# Analysis Divergent Sequences

1. Sep 21, 2012

### MathSquareRoo

1. The problem statement, all variables and given/known data

Prove that the given sequence diverges to infinity.
{an} = (-n^4+n^3+n)/(2n+7)

2. Relevant equations

Diverges definition

3. The attempt at a solution

So far I have:

Let M>0 and let N= something.

I'm having a hard time figuring out what N should equal for the proof. I know I have to make the numerator smaller and denominator larger (I think), but I get confused. Can someone explain it please?

2. Sep 21, 2012

### LCKurtz

The first thing you must notice is with that minus sign in the numerator on the $n^4$ term, this isn't going to go to $+\infty$. It will go to $-\infty$. Let's call your fraction $f(n)$ for the moment. Start by writing the careful definition of the statement$$\lim_{n\rightarrow \infty}f(n) = -\infty$$Then you will know what you must prove.

[Edit, added later]: Alternatively you could show $|f(n)|\rightarrow \infty$ and observe that $f(n)<0$ for large $n$.

Last edited: Sep 21, 2012
3. Sep 21, 2012

### MathSquareRoo

Yes, I understand that it will diverge to negative infinity. I still need help understanding how to get the N for the proof. Can you help?

4. Sep 21, 2012

### LCKurtz

I don't know if you saw may later edit, which is the method I would use. Given $M>0$, to find $N$ you generally use an exploratory argument which is kind of working backwards with estimates. So start with$$\left | \frac{-n^4+n^3+n}{2n+7}\right |\ge ...$$and underestimate it to get something workable. I would start with the old calculus trick of dividing numerator and denominator by the highest power of $n$. Then work on making the denominator larger and the numerator smaller to underestimate it with something that still goes to infinity.
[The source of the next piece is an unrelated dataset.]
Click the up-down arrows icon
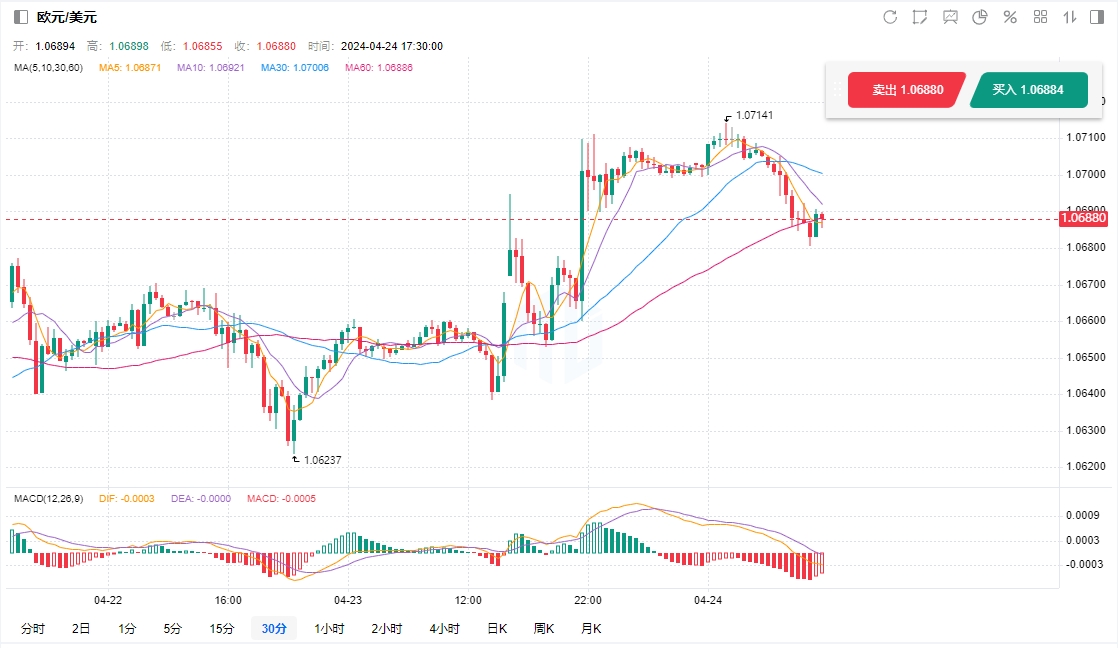 (x=1070, y=17)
: Edited it twice. I had it right the first time.

Last edited: Sep 21, 2012
5. Sep 22, 2012

### HallsofIvy

Staff Emeritus
For sufficiently large n, the highest degree term will dominate. For sufficiently large n, (-n^4+n^3+n)/(2n+7) will be approximately -(n^3)/2.

6. Sep 23, 2012

### MathSquareRoo

I'm sorry, I still don't understand how to write the proof for this divergent sequence. I have a similar problem done correctly I believe. Can someone help me write a proof like the following one, but for this sequence above??

Here is a similar lim, I think I have correctly proved.

{an}=(n^2+1)/(n-2)

Proof: Let M>0 and let N=2M. Then n>N implies 1/2n>M which implies (n^2+1)/(n-2)<n^2/2n=1/2n>M. Hence, lim n--> {an}=+∞.

7. Sep 23, 2012

### LCKurtz

Did you try what I suggested? If so, how far have you gotten? Show us.

8. Sep 23, 2012

### MathSquareRoo

I get (-n^3/2). Then I"m not sure how to solve for the N that I need.

9. Sep 23, 2012

### LCKurtz

I have no idea where you got that but, as an example of solving for $N$, you are given an $M$ and you want $n^{3/2} > M$ for $n > N$. So solve the inequality $n^{3/2} > M$ for $n$ to see how large $n$ needs to be. Then choose $N$ so that if $n>N$ you can guarantee $n$ is as large as it needs to be to make it work.

10. Sep 23, 2012

### MathSquareRoo

I'm sorry, I meant (-n^3)/2. So do I set (-n^3)/2 > M and solve for n?

11. Sep 23, 2012

### LCKurtz

Yes, same idea. You want the absolute value though: $\frac{n^3}{2}>M$. So how big does $n$ need to be? What $N$ will work?

12. Sep 23, 2012

### MathSquareRoo

N>(2M)^1/3

Is that correct?

13. Sep 24, 2012

### LCKurtz

That is how you determine how large N needs to be with an exploratory argument. Now, at this point, we have, if $n>N$ $$\left | \frac{-n^4+n^3+n}{2n+7}\right |\ge ...\hbox{ your steps here }...\ge n^{\frac 3 2}> M$$

To write up the argument you would phrase it like this: Given $M>0$ if $n>(2M)^\frac 1 3$ then$$\left | \frac{-n^4+n^3+n}{2n+7}\right |\ge ...\hbox{ your steps here }...\ge n^{\frac 3 2}> M$$Notice in this last paragraph, it looks like you magically came up with $n>(2M)^\frac 1 3$, but it came from the exploratory argument.

I hope this has helped you understand the argument. Also note that since you never posted how you got the $\frac {n^3} 2$, I am not vouching for your complete argument. I will leave that to you.